As requested, sh.status() as follows:
mongos> sh.status()
sharding version: {
"_id" : 1,
"version" : 3,
"minCompatibleVersion" : 3,
"currentVersion" : 4,
"clusterId" : ObjectId("52787cc2c10fcbb58607b07f") }
shards:
{ "_id" : "shard0000", "host" : "xx.xx.xx.xxx:xxxxx" }
{ "_id" : "shard0001", "host" : "xx.xx.xx.xxx:xxxxx" }
{ "_id" : "shard0002", "host" : "xx.xx.xx.xxx:xxxxx" }
databases:
{ "_id" : "admin", "partitioned" : false, "primary" : "config" }
{ "_id" : "newdb", "partitioned" : true, "primary" : "shard0001" }
newdb.prov
shard key: { "_id" : 1, "jobID" : 1, "user" : 1 }
chunks:
shard0000 43
shard0001 50
shard0002 43
Looks like you have chosen a very poor shard key. You partitioned along the values of { "_id" : 1, "jobID" : 1, "user" : 1 } - this will not be a good distribution for inserts since _id values are monotonically increasing since you are using ObjectId() values for _id.
You want to select a shard key that represents how you access the data - it doesn't make sense that you have two more fields after _id - since _id is unique the other two fields are never going to be used to partition the data.

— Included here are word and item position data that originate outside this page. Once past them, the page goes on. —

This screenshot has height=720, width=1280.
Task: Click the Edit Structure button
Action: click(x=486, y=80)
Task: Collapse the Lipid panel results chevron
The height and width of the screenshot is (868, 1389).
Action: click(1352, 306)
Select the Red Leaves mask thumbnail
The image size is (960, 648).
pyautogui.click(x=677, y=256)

Did you perhaps intend to shard on jobID, user? It's hard to know what the best shard key would be in your case, but it's clear that all the inserts are going into the highest chunk (top value through maxKey) since every new _id is a higher value than the previous one.
Eventually they should be balanced to other shards, but only if the balancer is running, if all your config servers are up and if secondaries are caught up. Best to pick a better shard key and have inserts be distributed evenly across the cluster from the start.

How to Verify Sharding?

I am trying to shard MongoDB. I am done with Sharding configuration, but I am not sure how to verify if sharding is functional.

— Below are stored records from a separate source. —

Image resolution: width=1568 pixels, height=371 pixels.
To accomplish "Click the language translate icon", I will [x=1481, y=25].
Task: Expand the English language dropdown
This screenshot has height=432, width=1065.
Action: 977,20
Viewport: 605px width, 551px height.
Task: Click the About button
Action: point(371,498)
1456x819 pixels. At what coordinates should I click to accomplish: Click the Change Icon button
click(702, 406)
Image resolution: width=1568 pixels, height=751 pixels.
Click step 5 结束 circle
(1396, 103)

How do i check whether my data is get sharded? Is there a query to verify/validate the shards?
You can also execute a simple command on your mongos router :
> use admin
> db.printShardingStatus();
which should output informations about your shards, your sharded dbs and your sharded collection as mentioned in the mongodb documentation
sharding version: { "_id" : 1, "version" : 2 }
shards:
{ "_id" : ObjectId("4bd9ae3e0a2e26420e556876"), "host" : "localhost:30001" }
{ "_id" : ObjectId("4bd9ae420a2e26420e556877"), "host" : "localhost:30002" }
{ "_id" : ObjectId("4bd9ae460a2e26420e556878"), "host" : "localhost:30003" }
databases:
{ "name" : "admin", "partitioned" : false,
"primary" : "localhost:20001",
"_id" : ObjectId("4bd9add2c0302e394c6844b6") }
my chunks
{ "name" : "foo", "partitioned" : true,
"primary" : "localhost:30002",
"sharded" : { "foo.foo" : { "key" : { "_id" : 1 }, "unique" : false } },
"_id" : ObjectId("4bd9ae60c0302e394c6844b7") }
my chunks
foo.foo { "_id" : { $minKey : 1 } } -->> { "_id" : { $maxKey : 1 } }
on : localhost:30002 { "t" : 1272557259000, "i" : 1 }
MongoDB has detailed documentation on Sharding here ...
http://www.mongodb.org/display/DOCS/Sharding+Introduction
To anwser you question (I think), see the portion on the config Servers ...

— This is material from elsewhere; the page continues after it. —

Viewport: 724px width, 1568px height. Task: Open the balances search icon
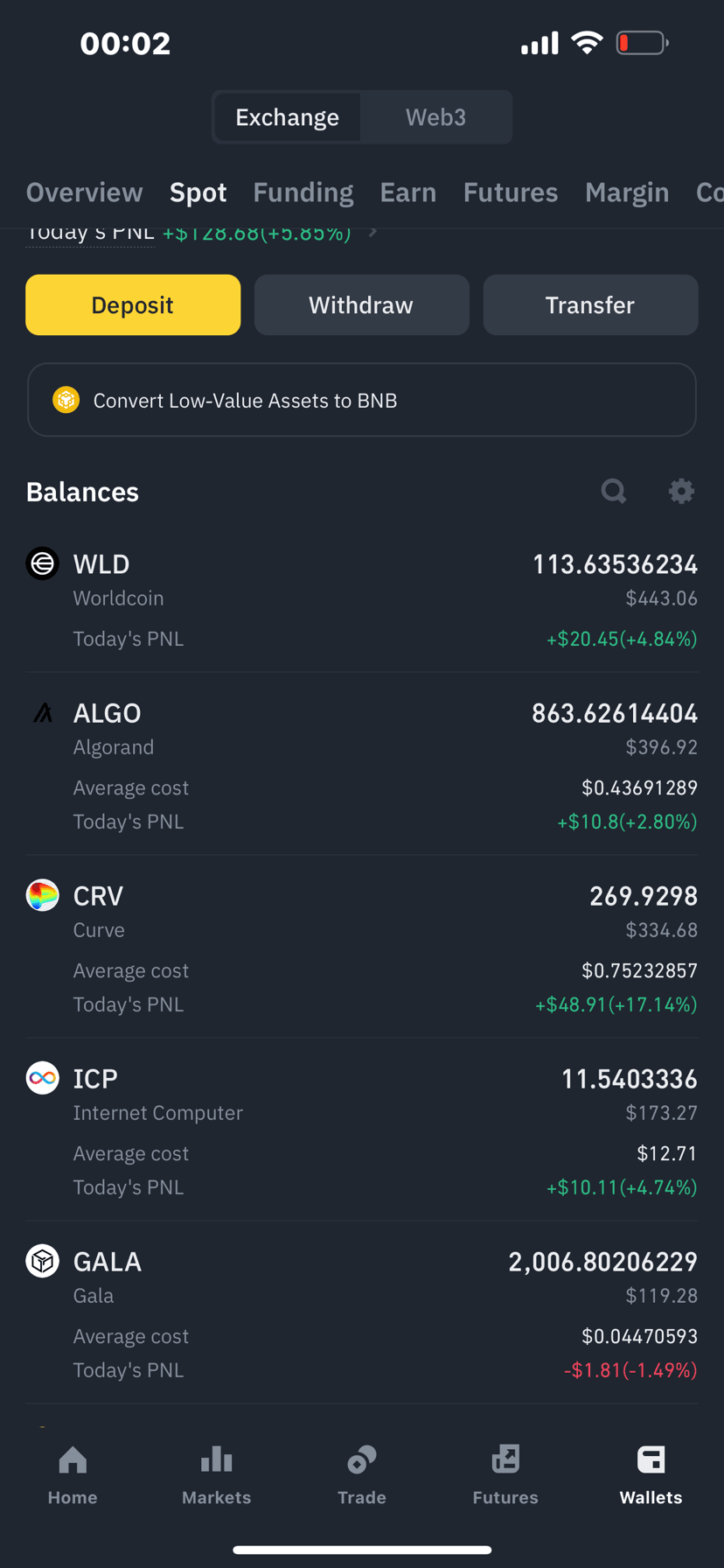614,491
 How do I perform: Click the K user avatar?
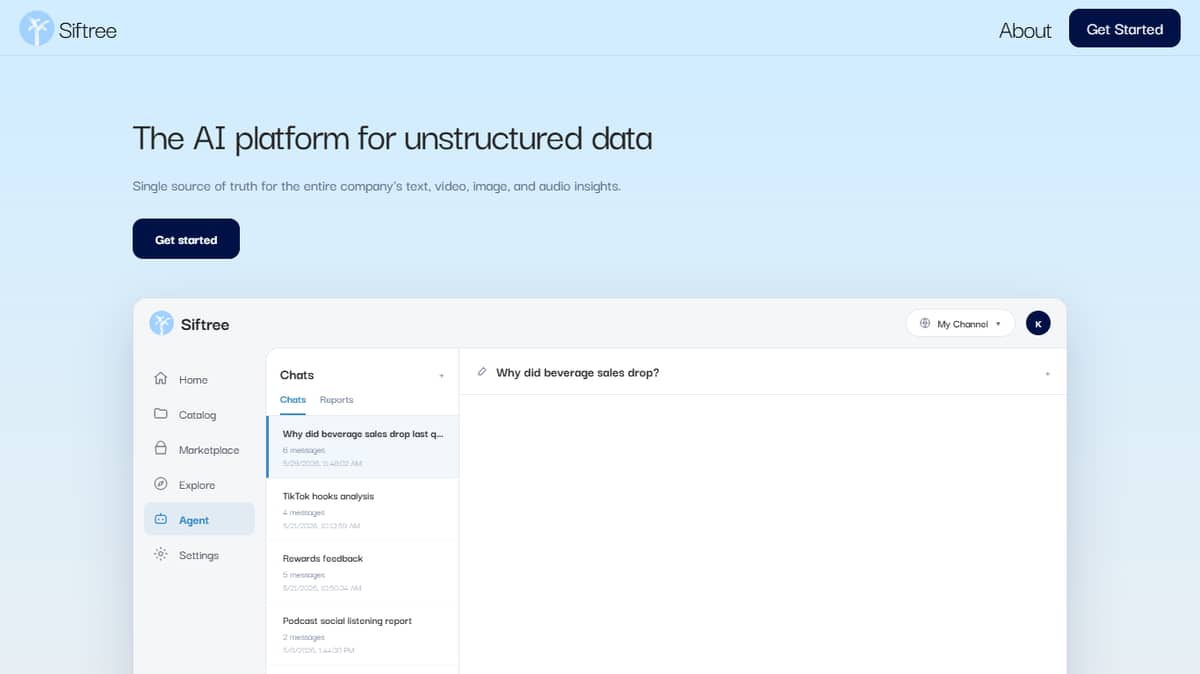[1038, 323]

Each config server has a complete copy
of all chunk information. A two-phase
commit is used to ensure the
consistency of the configuration data
among the config servers.
Basically, it is the config server's job to make sure everything get sharded ... correctly.
Also, there are system collections you can query ...
db.runCommand( { listshards : 1 } );
Lots of help in the prez below too ...
http://www.slideshare.net/mongodb/mongodb-sharding-internals
http://www.10gen.com/video/mongosv2010/sharding
If you just want to check whether you are conencted to a sharded cluster or not:
db.isMaster() can be used to detect that you are connected to a sharding router (mongos).
If db.isMaster().msg is "isdbgrid", you are connected to a sharded instance.
db.isMaster() can be run without authentication.
For checking the details of the shards, sh.status() also works, which has the same output as db.printShardingStatus(); works.